§ Extracted material
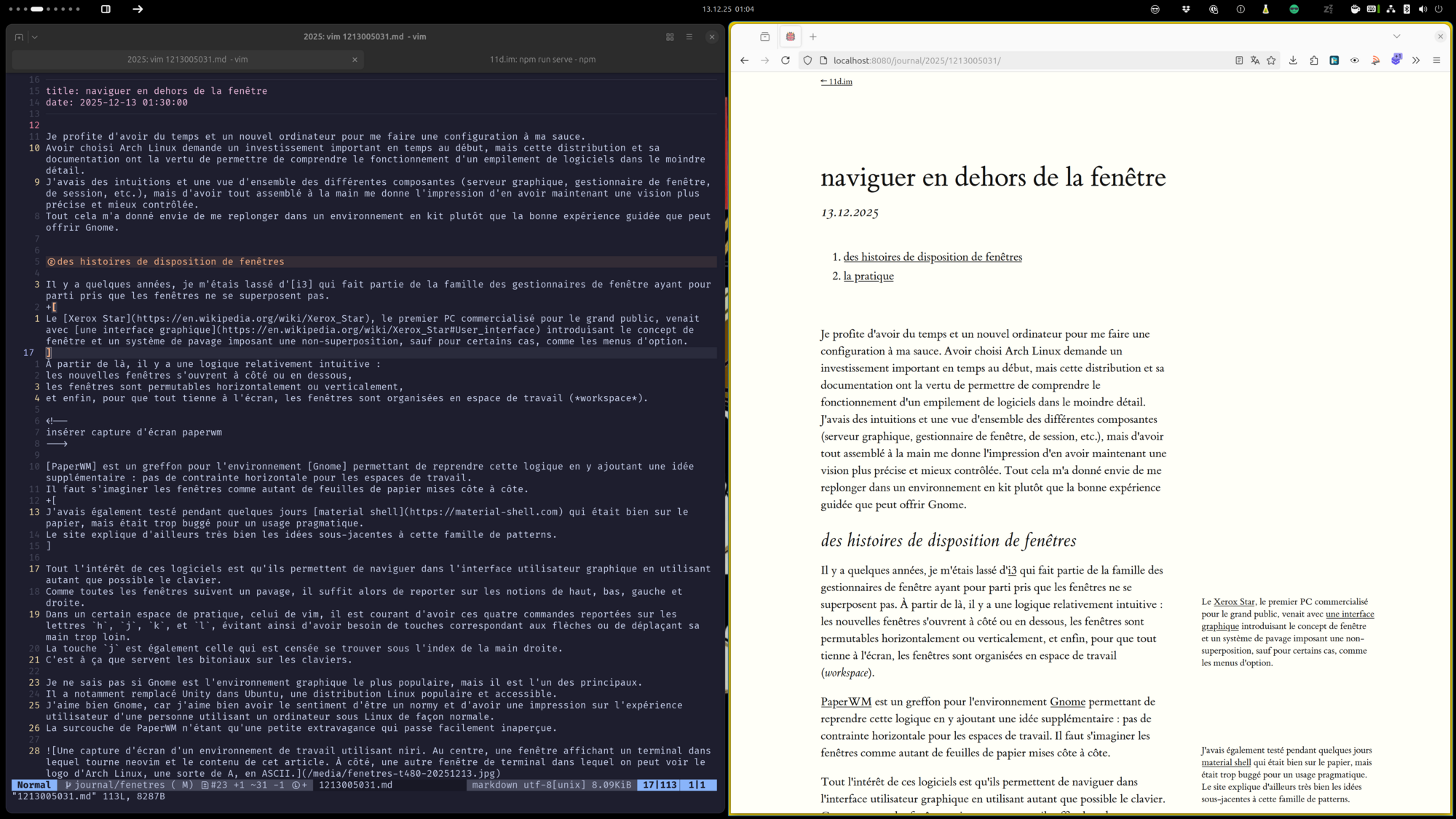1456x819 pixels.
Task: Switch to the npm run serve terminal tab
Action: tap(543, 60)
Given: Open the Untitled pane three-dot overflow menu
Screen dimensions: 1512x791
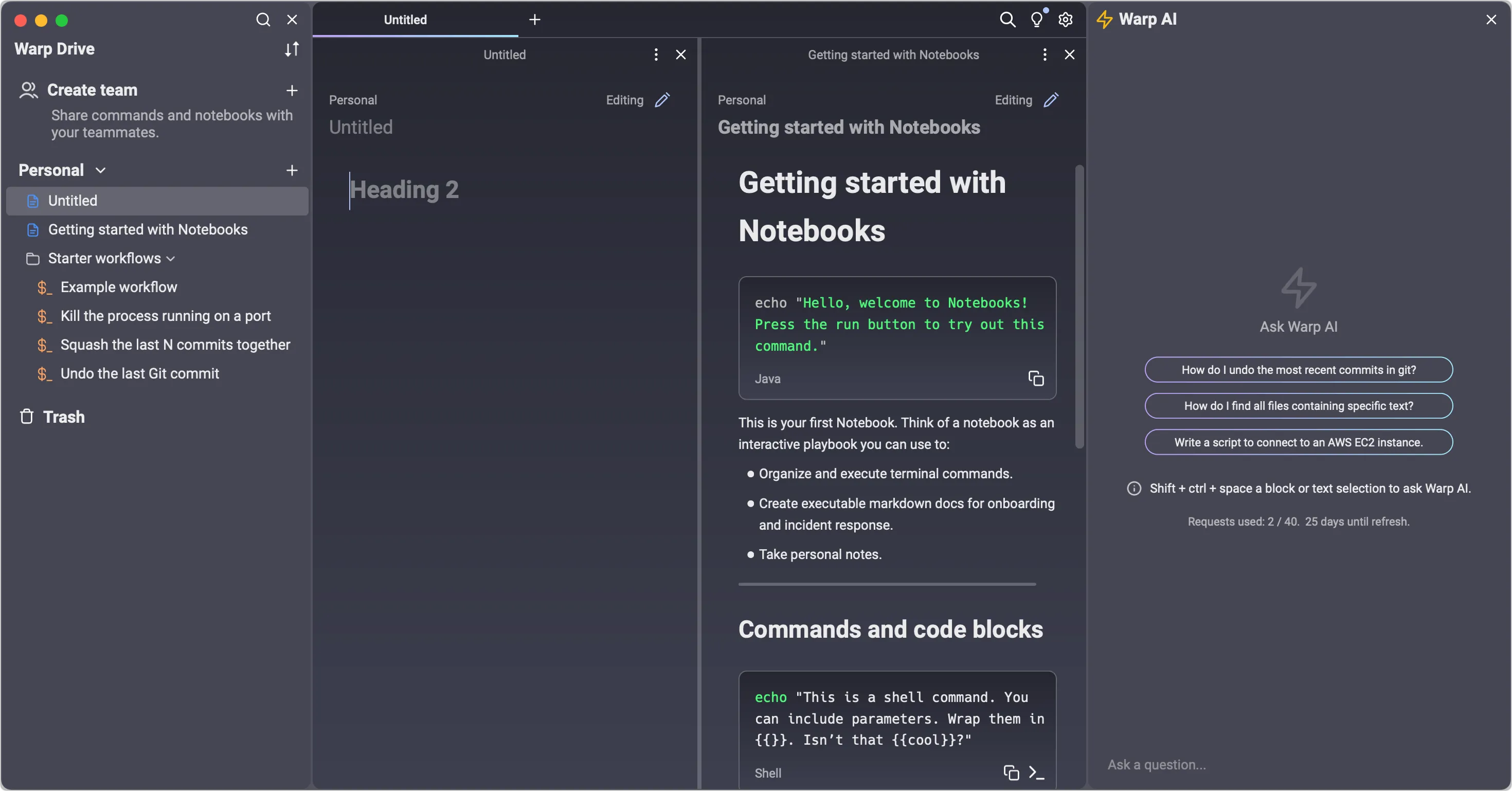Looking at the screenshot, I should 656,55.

§ Instructions for the task
Restate, word for word, each line from the one with "Given: Open the" to the end of the entries, both included, and keep every picture out.

§ Exercise response
Given: Open the Untitled pane three-dot overflow menu
Screen dimensions: 1512x791
Looking at the screenshot, I should 656,55.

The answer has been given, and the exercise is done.